Task material |
◇ ◇ ◇ ◇ ◇ ◇ ◇

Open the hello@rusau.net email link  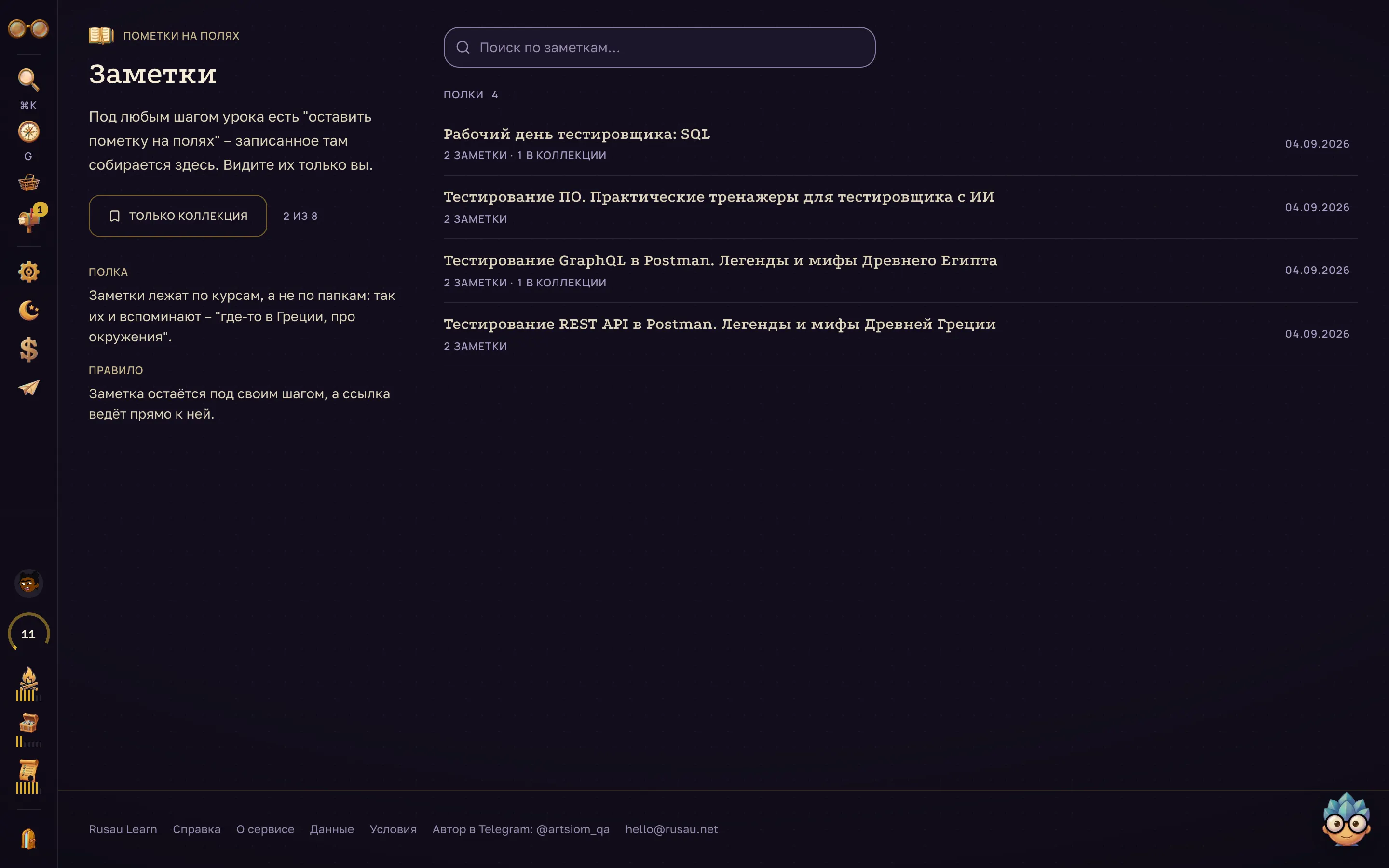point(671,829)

◇ ◇ ◇ ◇ ◇ ◇ ◇

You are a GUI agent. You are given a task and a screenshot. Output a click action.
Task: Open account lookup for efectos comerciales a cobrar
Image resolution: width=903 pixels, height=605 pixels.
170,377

◇ ◇ ◇ ◇ ◇ ◇ ◇

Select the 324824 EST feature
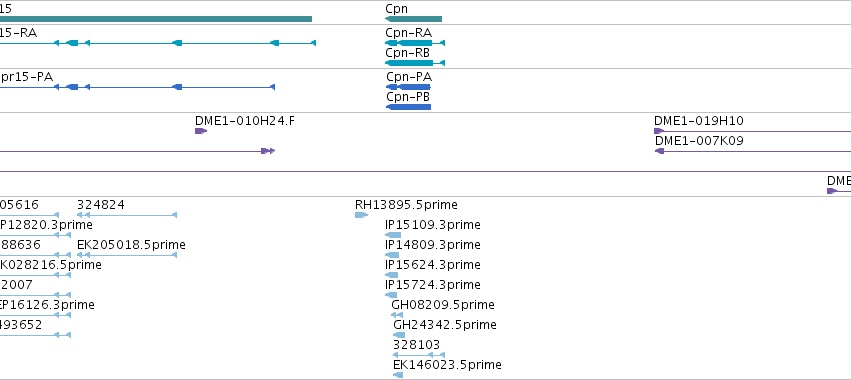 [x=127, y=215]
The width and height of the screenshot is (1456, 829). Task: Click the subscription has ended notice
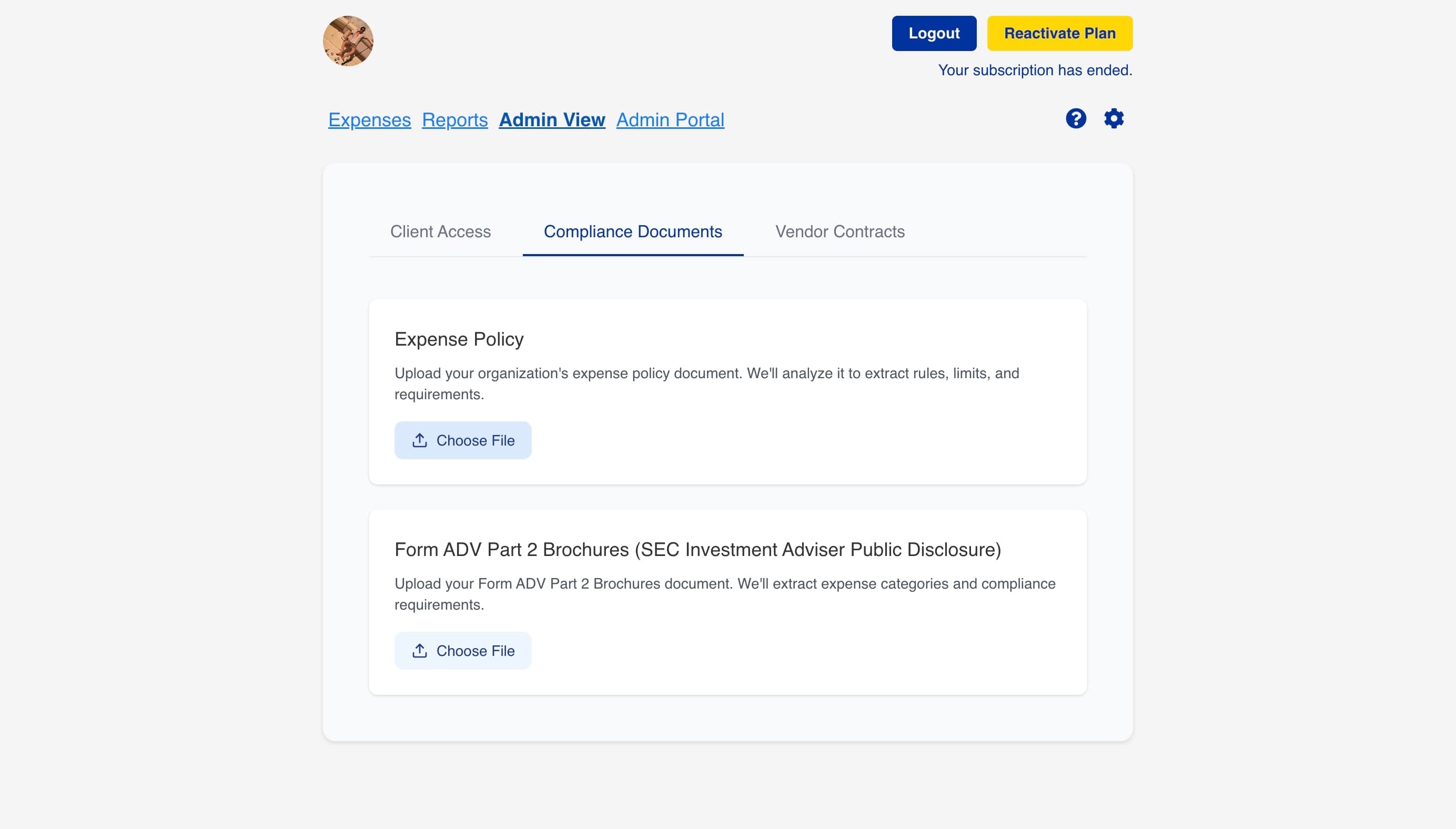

◇ ◇ ◇ ◇ ◇ ◇ ◇

What you have to do | Starting at the line with "Select the 324824 EST feature" and finishing at the line with "The width and", copy the material above exactly, both lines included. Nothing else goes in, and no pictures.

Written answer |
Select the 324824 EST feature
 [x=127, y=215]
The width and height of the screenshot is (1456, 829). Task: Click the subscription has ended notice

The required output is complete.